Если Эскива и поняла, на что намекал Ренье, то не показала виду. Вместо этого она устроилась на траве удобнее, вытянула ноги и покачала носком сапога.
– А что, – сказала Эскива, – вам и вправду так мила эта Труделиза?
– Дело привычки, – объяснил Ренье. – Я – человек привычки. В моем возрасте трудно менять образ жизни.
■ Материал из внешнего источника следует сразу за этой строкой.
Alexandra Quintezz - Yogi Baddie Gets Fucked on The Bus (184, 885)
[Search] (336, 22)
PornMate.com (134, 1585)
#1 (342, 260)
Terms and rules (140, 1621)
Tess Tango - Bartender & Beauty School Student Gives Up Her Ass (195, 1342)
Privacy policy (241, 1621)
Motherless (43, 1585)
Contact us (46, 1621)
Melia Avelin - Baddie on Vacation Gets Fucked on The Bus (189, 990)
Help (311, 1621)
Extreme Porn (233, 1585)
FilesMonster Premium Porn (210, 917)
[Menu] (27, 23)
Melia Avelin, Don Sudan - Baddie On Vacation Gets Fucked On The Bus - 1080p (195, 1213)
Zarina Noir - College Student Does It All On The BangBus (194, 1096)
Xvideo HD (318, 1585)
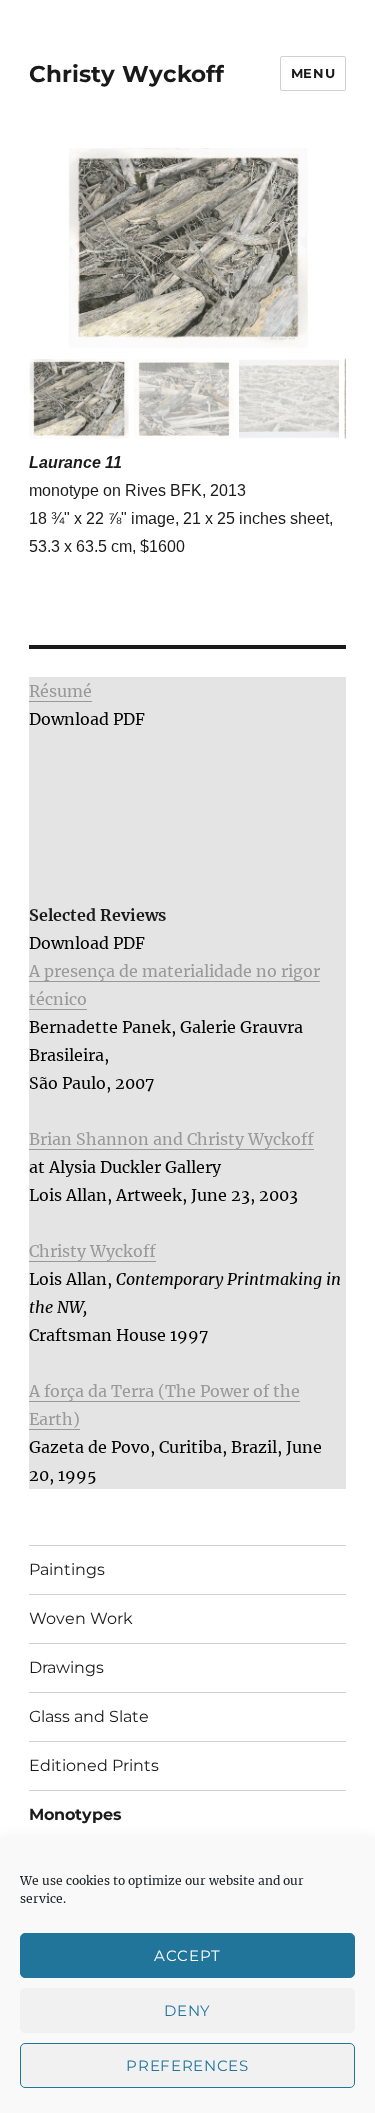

– Теперь придется, – фыркнула королева.
Ренье больше не сомневался в правильности своих догадок. Это Эскива дала знать виночерпию. И она же устроила для изобличенного Ренье столь впечатляющий побег.
«Но почему она это сделала?» – спрашивал себя Ренье. Он понимал, что боится найти ответ. И потому очень быстро прекратил задавать себе всякие вопросы и просто покорился происходящему.
У Эскивы было на диво хорошее настроение. В отличие от Гайфье – тот держался мрачновато, и было очевидно, что мальчик не вполне одобряет приключение.
– Отдай вторую шпагу господину Ренье, – приказала брату Эскива. – А для чего у тебя арбалет?
– А у тебя? – ответил он.
– У меня – совсем маленький арбалетик, потому что я намерена убить пару безобидных певчих пташек, – сказала Эскива. – Без шуток. Я хочу приготовить запеченных воробьев, а их можно убить только из маленького арбалетика. Вот Гайфье почему-то вооружился до зубов. Интересно бы знать, для чего ему столько оружия.
– Я должен защищать тебя, – сказал Гайфье. – И не будем больше обсуждать это.
Ренье взял у мальчика вторую шпагу, поблагодарил кивком и прицепил к поясу. «Даже ножны не забыл, – подумал Ренье с благодарностью. – Эскива бы точно не подумала о подобной мелочи, и пришлось бы мне расхаживать с обнаженной шпагой в руке. Ничего глупее не придумаешь. Разве что попасться голым в чужой постели».